**Goal of the exercise**
Please return exactly the lines from the one containing "Click the Fallout 4 game icon in the library" through the end of the records, including both.
--- START ---
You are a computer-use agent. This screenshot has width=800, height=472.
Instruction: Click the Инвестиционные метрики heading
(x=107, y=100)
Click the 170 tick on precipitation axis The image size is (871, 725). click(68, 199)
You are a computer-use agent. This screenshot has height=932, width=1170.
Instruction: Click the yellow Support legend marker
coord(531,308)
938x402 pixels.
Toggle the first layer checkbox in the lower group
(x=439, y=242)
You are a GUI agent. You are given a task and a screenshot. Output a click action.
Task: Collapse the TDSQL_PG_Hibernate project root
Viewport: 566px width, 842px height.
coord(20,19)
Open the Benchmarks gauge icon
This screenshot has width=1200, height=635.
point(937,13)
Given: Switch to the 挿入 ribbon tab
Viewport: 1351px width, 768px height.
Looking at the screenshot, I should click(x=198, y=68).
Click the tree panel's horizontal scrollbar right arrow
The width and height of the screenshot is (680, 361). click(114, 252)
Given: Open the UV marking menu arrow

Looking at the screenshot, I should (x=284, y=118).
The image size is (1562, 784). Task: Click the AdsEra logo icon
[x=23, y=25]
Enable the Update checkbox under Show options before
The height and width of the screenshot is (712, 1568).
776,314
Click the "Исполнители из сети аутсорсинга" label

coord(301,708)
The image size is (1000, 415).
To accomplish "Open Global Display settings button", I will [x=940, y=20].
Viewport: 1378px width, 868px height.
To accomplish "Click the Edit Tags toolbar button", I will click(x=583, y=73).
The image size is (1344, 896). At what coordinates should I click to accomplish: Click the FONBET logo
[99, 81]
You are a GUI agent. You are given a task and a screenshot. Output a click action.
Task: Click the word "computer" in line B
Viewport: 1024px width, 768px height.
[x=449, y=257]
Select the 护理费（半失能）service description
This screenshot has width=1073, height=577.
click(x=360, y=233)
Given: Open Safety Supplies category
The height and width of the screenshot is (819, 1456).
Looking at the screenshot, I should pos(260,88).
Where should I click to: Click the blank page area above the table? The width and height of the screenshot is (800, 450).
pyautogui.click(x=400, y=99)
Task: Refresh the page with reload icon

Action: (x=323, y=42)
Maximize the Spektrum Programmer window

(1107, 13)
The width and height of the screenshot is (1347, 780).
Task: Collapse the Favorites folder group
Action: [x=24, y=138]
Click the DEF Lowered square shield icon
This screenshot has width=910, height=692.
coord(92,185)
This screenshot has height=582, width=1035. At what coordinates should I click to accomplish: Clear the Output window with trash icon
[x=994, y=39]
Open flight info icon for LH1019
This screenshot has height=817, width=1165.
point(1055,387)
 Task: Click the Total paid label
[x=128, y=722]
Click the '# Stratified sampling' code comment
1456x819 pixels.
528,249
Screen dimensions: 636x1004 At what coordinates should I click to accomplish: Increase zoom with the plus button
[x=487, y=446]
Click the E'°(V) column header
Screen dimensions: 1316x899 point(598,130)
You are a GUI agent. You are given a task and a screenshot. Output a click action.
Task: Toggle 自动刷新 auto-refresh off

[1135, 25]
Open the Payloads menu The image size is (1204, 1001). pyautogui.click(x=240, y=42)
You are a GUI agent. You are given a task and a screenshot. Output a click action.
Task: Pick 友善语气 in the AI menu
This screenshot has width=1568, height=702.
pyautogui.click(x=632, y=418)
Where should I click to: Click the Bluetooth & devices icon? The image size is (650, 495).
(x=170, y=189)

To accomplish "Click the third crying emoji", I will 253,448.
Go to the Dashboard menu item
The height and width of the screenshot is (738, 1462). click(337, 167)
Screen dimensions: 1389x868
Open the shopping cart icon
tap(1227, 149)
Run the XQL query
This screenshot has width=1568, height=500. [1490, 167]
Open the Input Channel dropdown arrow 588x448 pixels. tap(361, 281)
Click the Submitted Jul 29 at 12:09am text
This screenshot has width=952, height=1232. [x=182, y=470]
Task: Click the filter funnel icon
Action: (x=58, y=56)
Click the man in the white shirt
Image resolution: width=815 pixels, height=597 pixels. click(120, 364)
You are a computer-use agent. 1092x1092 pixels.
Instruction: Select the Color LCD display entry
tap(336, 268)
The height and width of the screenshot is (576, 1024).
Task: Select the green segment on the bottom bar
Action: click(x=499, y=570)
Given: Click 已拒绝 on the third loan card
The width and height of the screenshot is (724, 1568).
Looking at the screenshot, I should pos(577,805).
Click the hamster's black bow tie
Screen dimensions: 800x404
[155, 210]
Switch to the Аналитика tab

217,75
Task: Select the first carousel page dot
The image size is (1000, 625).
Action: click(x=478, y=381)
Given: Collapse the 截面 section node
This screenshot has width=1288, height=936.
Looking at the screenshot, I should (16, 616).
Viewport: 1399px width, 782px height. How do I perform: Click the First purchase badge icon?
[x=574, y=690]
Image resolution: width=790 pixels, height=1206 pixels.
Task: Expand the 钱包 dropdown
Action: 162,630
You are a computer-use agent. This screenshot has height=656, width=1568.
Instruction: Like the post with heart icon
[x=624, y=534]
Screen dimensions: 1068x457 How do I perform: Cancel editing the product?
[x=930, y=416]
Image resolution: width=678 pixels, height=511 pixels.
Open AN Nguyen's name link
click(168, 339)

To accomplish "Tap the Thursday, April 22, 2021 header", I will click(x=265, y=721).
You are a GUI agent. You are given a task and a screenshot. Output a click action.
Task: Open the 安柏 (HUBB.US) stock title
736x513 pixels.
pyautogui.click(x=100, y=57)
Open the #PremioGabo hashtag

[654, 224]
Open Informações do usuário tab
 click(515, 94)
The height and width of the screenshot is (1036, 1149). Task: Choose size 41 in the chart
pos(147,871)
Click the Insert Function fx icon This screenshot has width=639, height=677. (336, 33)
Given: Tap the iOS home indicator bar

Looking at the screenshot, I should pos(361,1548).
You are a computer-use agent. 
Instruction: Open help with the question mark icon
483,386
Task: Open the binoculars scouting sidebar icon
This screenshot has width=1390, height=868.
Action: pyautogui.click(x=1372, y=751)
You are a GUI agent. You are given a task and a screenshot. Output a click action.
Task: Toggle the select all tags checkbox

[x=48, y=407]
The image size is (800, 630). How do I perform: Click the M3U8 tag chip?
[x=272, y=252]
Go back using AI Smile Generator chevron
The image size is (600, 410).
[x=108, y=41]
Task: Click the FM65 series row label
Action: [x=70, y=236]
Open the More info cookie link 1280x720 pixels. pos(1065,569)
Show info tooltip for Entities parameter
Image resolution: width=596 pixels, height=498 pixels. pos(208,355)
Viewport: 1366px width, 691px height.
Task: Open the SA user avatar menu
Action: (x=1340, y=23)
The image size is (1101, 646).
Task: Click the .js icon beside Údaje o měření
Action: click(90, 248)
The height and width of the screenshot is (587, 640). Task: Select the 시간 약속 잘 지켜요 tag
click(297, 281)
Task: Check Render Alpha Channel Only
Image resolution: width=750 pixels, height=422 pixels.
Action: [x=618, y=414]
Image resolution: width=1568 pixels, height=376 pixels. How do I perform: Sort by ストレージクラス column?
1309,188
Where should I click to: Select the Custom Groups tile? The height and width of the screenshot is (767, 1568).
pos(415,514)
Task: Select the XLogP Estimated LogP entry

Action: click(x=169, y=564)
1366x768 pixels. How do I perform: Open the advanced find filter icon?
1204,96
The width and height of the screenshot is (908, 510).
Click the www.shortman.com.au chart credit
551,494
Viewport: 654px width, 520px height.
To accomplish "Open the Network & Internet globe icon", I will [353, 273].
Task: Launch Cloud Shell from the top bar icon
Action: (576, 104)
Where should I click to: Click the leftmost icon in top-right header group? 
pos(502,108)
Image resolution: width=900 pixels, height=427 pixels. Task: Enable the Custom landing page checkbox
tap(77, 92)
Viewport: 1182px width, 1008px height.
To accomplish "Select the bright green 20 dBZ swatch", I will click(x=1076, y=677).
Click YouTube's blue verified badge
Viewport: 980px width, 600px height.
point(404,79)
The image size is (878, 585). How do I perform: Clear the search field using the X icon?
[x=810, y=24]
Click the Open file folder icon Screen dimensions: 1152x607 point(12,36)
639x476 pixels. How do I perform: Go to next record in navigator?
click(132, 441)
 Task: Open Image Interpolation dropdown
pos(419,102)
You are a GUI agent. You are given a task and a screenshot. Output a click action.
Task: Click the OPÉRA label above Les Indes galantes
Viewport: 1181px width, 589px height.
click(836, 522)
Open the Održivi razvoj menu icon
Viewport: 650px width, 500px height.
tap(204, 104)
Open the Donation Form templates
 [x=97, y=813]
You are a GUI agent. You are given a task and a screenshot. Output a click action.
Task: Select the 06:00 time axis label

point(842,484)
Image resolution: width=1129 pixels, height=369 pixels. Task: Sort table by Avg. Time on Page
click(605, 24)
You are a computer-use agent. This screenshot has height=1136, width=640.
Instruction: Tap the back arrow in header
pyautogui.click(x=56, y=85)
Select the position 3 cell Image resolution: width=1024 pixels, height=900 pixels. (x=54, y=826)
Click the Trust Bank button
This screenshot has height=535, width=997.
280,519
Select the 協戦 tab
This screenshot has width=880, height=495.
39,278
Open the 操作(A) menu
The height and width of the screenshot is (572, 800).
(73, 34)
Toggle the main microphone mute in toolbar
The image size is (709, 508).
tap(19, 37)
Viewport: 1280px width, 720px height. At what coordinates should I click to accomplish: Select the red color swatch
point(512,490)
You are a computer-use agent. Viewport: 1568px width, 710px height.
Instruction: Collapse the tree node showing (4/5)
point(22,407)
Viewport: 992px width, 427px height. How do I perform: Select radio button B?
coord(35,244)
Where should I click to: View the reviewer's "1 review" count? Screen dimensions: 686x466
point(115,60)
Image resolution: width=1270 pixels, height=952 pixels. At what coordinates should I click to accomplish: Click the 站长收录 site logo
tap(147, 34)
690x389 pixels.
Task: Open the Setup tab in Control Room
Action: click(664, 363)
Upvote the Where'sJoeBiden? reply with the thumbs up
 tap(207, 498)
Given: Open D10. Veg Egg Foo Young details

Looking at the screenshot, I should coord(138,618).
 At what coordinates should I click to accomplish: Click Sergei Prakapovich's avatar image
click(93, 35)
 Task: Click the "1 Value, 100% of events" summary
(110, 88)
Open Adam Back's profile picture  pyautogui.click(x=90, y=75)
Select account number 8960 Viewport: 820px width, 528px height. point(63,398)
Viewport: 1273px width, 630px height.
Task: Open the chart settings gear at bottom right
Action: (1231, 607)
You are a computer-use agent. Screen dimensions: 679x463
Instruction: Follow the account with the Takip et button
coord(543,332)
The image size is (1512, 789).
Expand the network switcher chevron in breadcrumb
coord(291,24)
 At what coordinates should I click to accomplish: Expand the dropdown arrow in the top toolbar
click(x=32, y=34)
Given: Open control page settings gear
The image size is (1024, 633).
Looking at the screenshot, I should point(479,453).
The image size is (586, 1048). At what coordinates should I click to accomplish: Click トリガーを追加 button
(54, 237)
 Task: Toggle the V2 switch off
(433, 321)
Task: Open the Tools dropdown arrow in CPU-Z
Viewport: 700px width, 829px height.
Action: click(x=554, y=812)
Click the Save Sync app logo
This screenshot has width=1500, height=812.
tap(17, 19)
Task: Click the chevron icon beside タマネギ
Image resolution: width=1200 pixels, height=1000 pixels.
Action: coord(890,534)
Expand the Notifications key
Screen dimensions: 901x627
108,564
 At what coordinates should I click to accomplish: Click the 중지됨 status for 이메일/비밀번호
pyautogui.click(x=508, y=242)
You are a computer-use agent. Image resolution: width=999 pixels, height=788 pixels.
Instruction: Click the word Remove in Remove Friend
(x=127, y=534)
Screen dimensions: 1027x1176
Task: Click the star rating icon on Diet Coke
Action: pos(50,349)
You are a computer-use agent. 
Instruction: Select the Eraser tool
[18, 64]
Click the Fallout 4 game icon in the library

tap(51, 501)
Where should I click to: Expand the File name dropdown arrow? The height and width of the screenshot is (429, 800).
--- END ---
**Expected output**
Click the Fallout 4 game icon in the library

tap(51, 501)
Where should I click to: Expand the File name dropdown arrow? The height and width of the screenshot is (429, 800).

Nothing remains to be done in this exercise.